Rewrite every one of the records below as a JSON list of strings, one string per line, omitting any blank lines.

[Click-target data]
↓
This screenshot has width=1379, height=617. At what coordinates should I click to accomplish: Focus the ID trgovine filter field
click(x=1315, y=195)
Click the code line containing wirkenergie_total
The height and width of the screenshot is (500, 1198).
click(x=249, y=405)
↑
The response
[
  "This screenshot has width=1379, height=617. At what coordinates should I click to accomplish: Focus the ID trgovine filter field",
  "click(x=1315, y=195)",
  "Click the code line containing wirkenergie_total",
  "The height and width of the screenshot is (500, 1198).",
  "click(x=249, y=405)"
]